State made right call to reject hidden costs in seed-to-sale tracking

State made right call to reject hidden costs in seed-to-sale tracking

 

The state of Missouri has rightfully ruled that its seed-to-sale tracking contract doesn’t allow hidden costs to be passed along to medical marijuana license holders via RFID tag fees. The additional fees, which are often passed along to patients in the form of higher prices, can cost license holders tens of thousands of dollars in extra costs annually.

Now it’s time for a Cole County Circuit Judge to uphold that decision —and resolve a legal dispute that threatens to cast a pall of fiscal uncertainty over patients and operators on the eve of our looming industry rollout.

Last November Missouri voters overwhelmingly passed Amendment 2, which is now enshrined as Article XIV of the Missouri Constitution. The ballot initiative calls for the Missouri Department of Health and Senior Services (DHSS) to establish a seed-to-sale tracking system to ensure all cannabis grown, processed and sold is safely and securely tracked and kept off the black market.

In April, Missouri’s Office of Administration awarded the five-year, $5 million track-and-trace contract to Florida-based Metrc as part of a competitive bidding process.

The request for proposals from the state Division of Purchasing that guided Metrc’s successful submission was clear in its requirement that bidders provide “firm, fixed pricing.”

In the case of the winning bid, that means a $40 monthly charge by Metrc per licensed dispensary, cultivation and infused product manufacturing site. These costs are in line with industry standards in other states.

When subsequently asked by the state purchasing office to clarify its intent to include “variable, industry-paid pricing”— specifically, an additional, 45-cent fee for each radio frequency identification tag added to plants, and 25 cents for each package tag — Metrc revised its proposal to exclude those additional fees.

The removal of that provision was pivotal to the state’s May 20 denial of a protest petition by unsuccessful bidder BioTracTHC challenging its competitor’s pricing plans.

That led Metrc, which operates seed-to-sale tracking systems in 11 states and outbid 19 other applicants in Missouri, to sue Office of Administration Commissioner Sarah Steelman, who oversees state purchasing decisions, in late September. A hearing is scheduled this week.

In the suit Metrc points to an emergency rule filed by DHSS in May that it claims allows licensees to be charged a separate fee.

State Purchasing Director Karen Boeger reached the opposite conclusion: “The proposal accepted by the Division did not include variable prices … And the resulting contract between Metrc and the State does not authorize Metrc to do so.”

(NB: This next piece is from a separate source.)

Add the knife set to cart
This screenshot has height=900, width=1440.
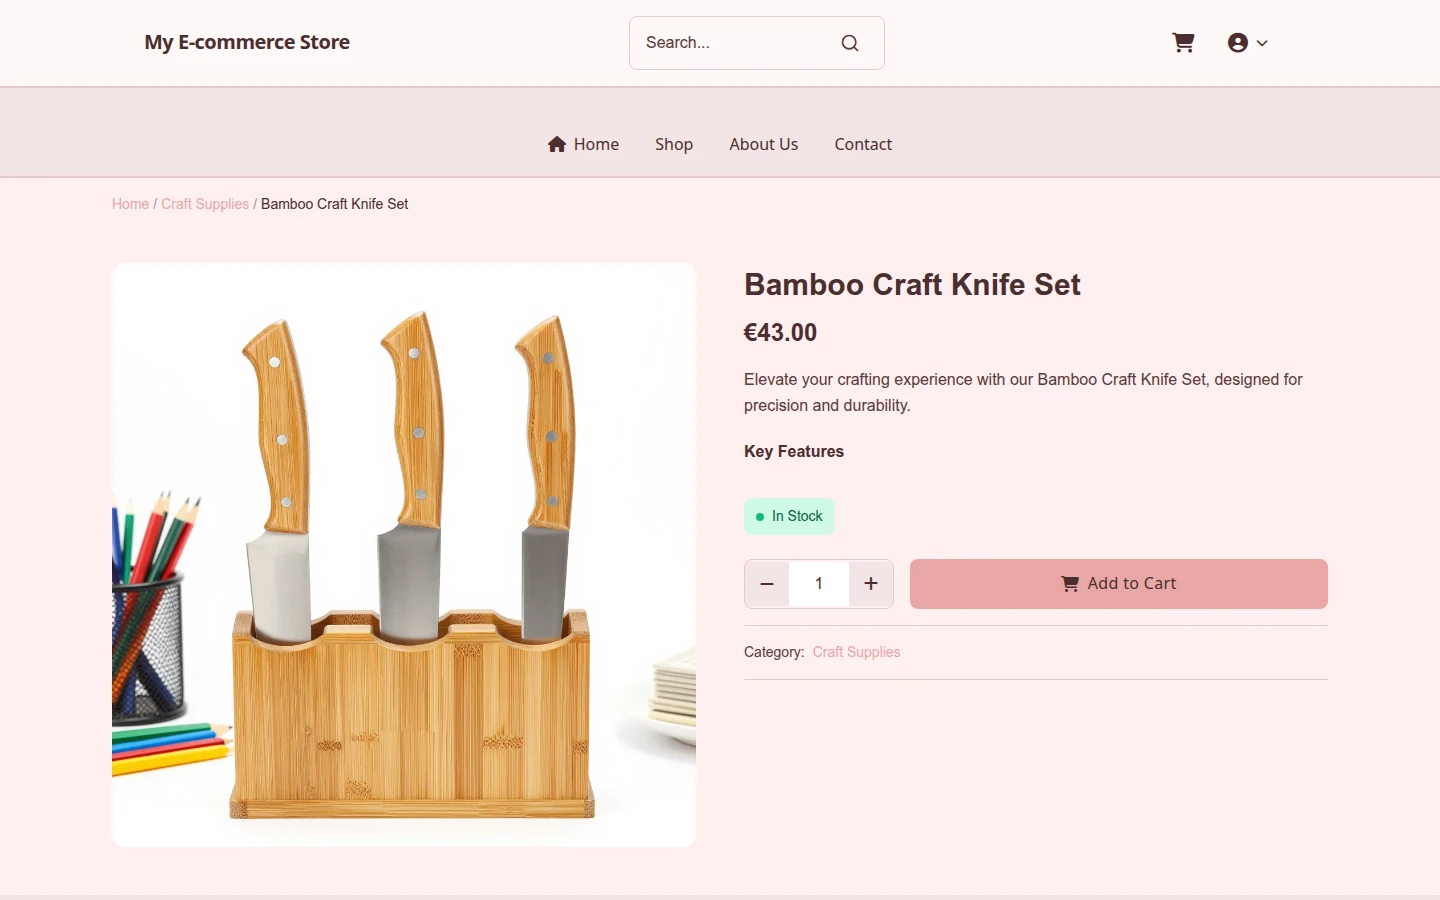[1119, 584]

She goes on to conclude that the company’s “written communications prior to award … constitute persuasive evidence of their understanding of the integrated contract’s relevant terms.”

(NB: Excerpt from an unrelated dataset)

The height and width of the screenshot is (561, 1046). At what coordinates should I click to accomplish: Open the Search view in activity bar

For the past year, literally from the moments after Missouri voters overwhelmingly approved the historic ballot initiative enshrining medical cannabis in the state Constitution, implementation of the new law and its myriad of administrative requirements has been a smooth process. Unlike implementation in other states, Medical Marijuana Director Lyndall Fraker and others at DHSS have actively engaged patients, doctors and industry voices like MoCannTrade in a cooperative and collaborative manner, while strictly following the constitutional amendment provisions.

Now it’s up to a Jefferson City judge to resolve a legal dispute that threatens to add a last-minute, costly burden to operators, patients and Missouri’s new industry

As any football fan knows, moving the goalposts after kickoff isn’t allowed. Missouri medical cannabis patients and potential licensees deserve a consistent approach that holds all seed-to-sale tracking bidders, including the winning one, to the same rules of the game.

Andrew Mullins is the executive director of the Missouri Medical Cannabis Trade Association.